Pilotprojekt von Bund, Fleischindustrie und -handel
Teilentwarnung im Fleischskandal

Nach der Überprüfung fast aller großen deutschen Kühlhäuser mit EU-Zulassung hat Bundesverbraucherminister Horst Seehofer eine Teilentwarnung gegeben. Es wurden keine Verstöße festgestellt. Allerdings wurden bislang nur Betriebe und Dokumente inspiziert; Proben stehen noch aus.

HB BERLIN. Von 318 großen deutschen Kühlhäusern mit EU-Zulassung hätten die Länder 314 auf nicht mehr zum Verzehr geeignete Ware überprüft. „Dabei wurden keine weiteren Verstöße festgestellt.“ Nach Angaben des Ressorts war das festgestellte „Ekelfleisch“ der letzten Wochen vor allem über solch große Kühlanlagen gegangen. In der Summe seien dies etwa 3000 Tonnen gewesen. Weitere kleinere Einzelfälle wurden jedoch nicht ausgeschlossen.
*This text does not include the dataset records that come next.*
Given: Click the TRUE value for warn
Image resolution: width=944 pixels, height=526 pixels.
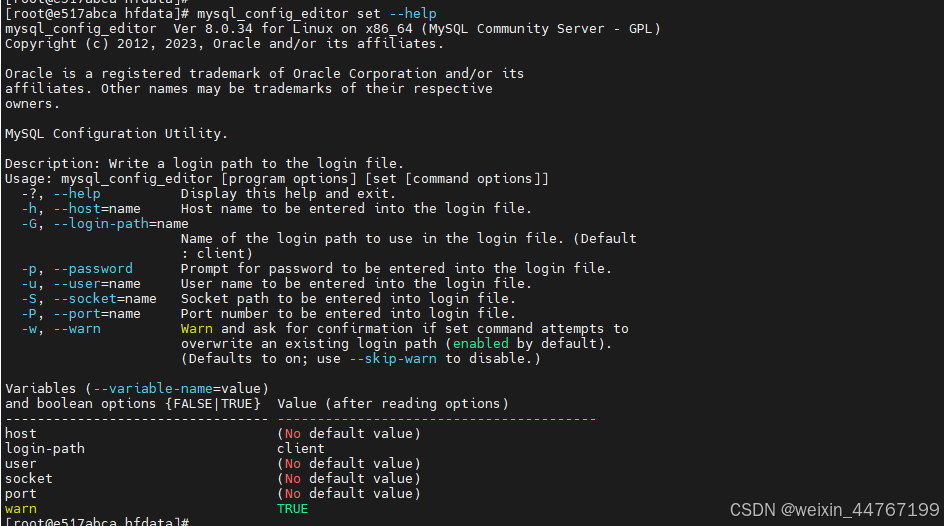Looking at the screenshot, I should [293, 509].
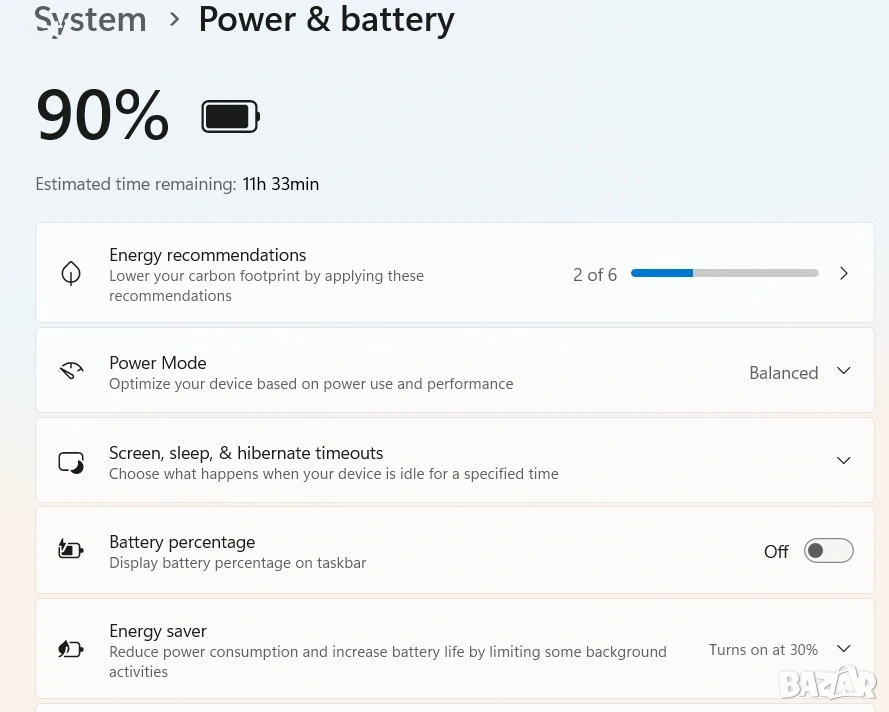889x712 pixels.
Task: Click the Power Mode gauge icon
Action: (x=71, y=372)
So stellte jetzt das Veterinäramt in Göttingen (Niedersachsen) drei Tonnen verdächtige Geflügelprodukte sicher. Dem äußeren Anschein nach sei es verdorbene Ware, sagte Kreisveterinär Jürgen Gremmel am Donnerstag. Laborergebnisse lägen noch nicht vor. Die verdächtige Ware fiel bei einer Routinekontrolle einer Firma im Landkreis Göttingen auf, die Lebensmittel für andere Firmen zwischenlagert. Es handele sich um Innereien, Hälse und so genanntes Geflügelklein aus Schlachtereien in angrenzenden Bundesländern. Der Käufer habe Teile davon für die Produktion von Lebensmitteln an deutsche Hersteller weiter vermarkten wollen. Ein anderer Teil sei für den Export, der Rest für die Futtermittelherstellung bestimmt gewesen.
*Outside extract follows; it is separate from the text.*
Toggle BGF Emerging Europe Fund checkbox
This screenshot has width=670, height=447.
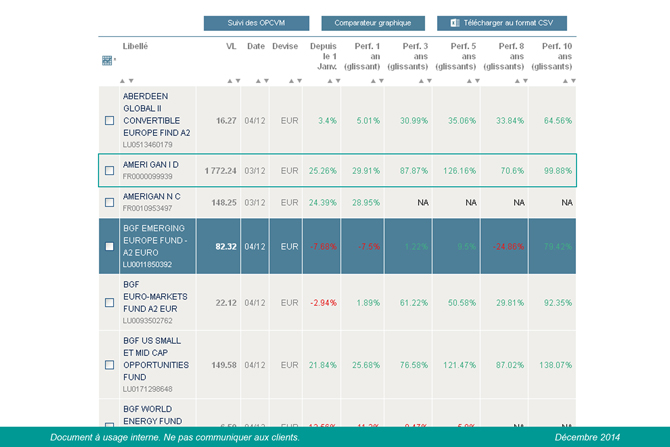(x=110, y=246)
Im Kampf gegen den illegalen Handel mit Gammelfleisch wollen Bundesregierung, Fleischindustrie und -handel jetzt gemeinsam vorgehen. ührende Branchenvertreter verständigten sich am Donnerstag mit Bundesverbraucherminister Horst Seehofer (CSU) darauf, Schlupflöcher wie die in den letzten Wochen festgestellten Umetikettierungen ungenießbarer Fleischabfälle zu schließen. Dazu gehören eine engere Verzahnung staatlicher und betrieblicher Kontrollen, eine Registrierpflicht für Makler und zur Abschreckung eine leichter mögliche Nennung der Täter. „Ich nehme dies als Rückenwind für die nächsten Wochen“, sagte Seehofer. Zur Erprobung der Kontrollzusammenarbeit soll ein Pilotprojekt gestartet werden.

„Mit Minister Seehofer stimmen wir überein, dass die kriminellen Vorgänge um das so genannte Gammelfleisch restlos aufgeklärt werden müssen“, erklärte Hauptgeschäftsführer Holger Wenzel vom Hauptverband des Deutschen Einzelhandels. Die Verbesserung der Möglichkeit, die Namen der Täter nennen zu können, wurde vom Verband der Fleischwirtschaft unterstützt. „Wer sich kriminell benimmt, der gehört auch an den Pranger gestellt“, sagte Verbandschef Manfred Härtl. Die jetzige Regelung sei absurd, denn danach dürfe der Name nicht genannt werden, wenn das Gammelfleisch bereits verkauft und möglicherweise verzehrt sei. Das sporne die Täter mit noch schnelleren Vermarktungsmethoden geradezu an.

Entsprechende Änderungen sollten im Verbraucherinformationsgesetz (VIG) verankert werden. Dabei stütze sich die Regierung nicht auf den bisherigen rot-grünen Entwurf, sondern den Gesetzesvorschlag des Bundesrates, sagte Seehofer. Zur Kritik der Grünen an zu geringer Geschwindigkeit meinte der Minister, er wolle „ein gutes Gesetz“. Es brauche daher noch einige Wochen. Im Frühjahr soll es von den Parlamenten beraten werden.

Das gemeinsame Pilotprojekt von Wirtschaft und Bundesregierung zur Verbesserung von Kontrolldichte, -umfang und Qualität ist laut Bundesamt für Verbraucherschutz und Lebensmittelsicherheit auf etwa ein Jahr angelegt. Angesichts der Finanzknappheit in den Ländern, die nach einem Zeitungsbericht keine Kontrolleurs-Aufstockungen erwägen, forderte Seehofer eine wirksamere Kontrolle mit vorhandenen Mitteln.